Introducción. Se reconoce que el desarrollo de la hipertensión en la preeclampsia (PE) resulta del daño endotelial generalizado y/o de la falta de equilibrio en la producción y/o acción de agentes vasoactivos, lo que conlleva al incremento en la concentración citosólica de Ca2+ que resulta en vasoconstricción y disminución de la perfusión sanguínea en los órganos, incluyendo la unidad fetoplacentaria. Dentro de los factores vaso-activos que regulan la presión arterial, en la presente revisión se consideró a la endotelina 1 (ET-1) y a la angiotensina II (Ang II), factores que regulan la concentración citosólica de Ca2+. En comparación con el embarazo normal, la PE se asocia con mayor concentración en suero y placenta de ET-1, lo que explica en parte la vasoconstricción y el estado de estrés oxidativo.
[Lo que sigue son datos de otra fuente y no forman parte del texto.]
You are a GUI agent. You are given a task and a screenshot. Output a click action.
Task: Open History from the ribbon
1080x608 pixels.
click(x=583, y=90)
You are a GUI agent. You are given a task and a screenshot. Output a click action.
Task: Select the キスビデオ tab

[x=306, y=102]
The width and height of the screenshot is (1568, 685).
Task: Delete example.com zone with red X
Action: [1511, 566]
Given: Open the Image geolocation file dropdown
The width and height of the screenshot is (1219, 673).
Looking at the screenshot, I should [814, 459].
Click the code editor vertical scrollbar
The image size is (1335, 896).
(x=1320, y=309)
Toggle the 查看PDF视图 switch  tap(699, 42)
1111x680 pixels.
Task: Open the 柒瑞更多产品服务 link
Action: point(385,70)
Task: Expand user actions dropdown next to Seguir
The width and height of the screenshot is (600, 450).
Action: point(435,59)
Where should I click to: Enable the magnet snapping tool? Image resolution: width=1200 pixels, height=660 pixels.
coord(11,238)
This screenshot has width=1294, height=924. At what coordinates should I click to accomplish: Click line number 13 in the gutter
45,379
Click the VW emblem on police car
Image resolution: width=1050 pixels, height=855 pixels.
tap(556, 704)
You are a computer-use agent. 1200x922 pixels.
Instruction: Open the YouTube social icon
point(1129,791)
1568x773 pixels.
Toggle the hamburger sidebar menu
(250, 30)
La respuesta exagerada en la PE y el estado de refractariedad en el embarazo normal a la Ang II no pueden explicarse por componentes del sistema renina-angiotensina, incluyendo a los receptores de Ang II (ATI). Durante el embarazo normal los receptores AT-1 se encuentran en forma de monómeros y son inactivados por las especies reactivas de oxígeno (ROS), lo que se asocia con menor respuesta a Ang II. En cambio, la respuesta exagerada a la Ang II durante la PE puede deberse a la heterodimerizacion de los receptores ATI con los de bradicinina (B2), estado que les confiere resistencia a la inactivación por las especies reactivas de oxígeno (ROS), lo que explica el incremento en la concentración del Ca2+ intracelular. Además, los anticuerpos agonistas del receptor ATI (AT1-AA) de mujeres PE aumenta la concentración de Ca2+ intracelular, de la NADPH oxidasa y de ROS, efectos que no se presentan al utilizar AT1-AA de embarazadas normotensas. Conclusión. Las altas concentraciones de ET-1, la presencia de receptores ATI en forma de heterodimeros ATI/ B2 y el aumento en los AT1-AA explican en parte, el estado de hipertensión y de estrés oxidativo de la PE.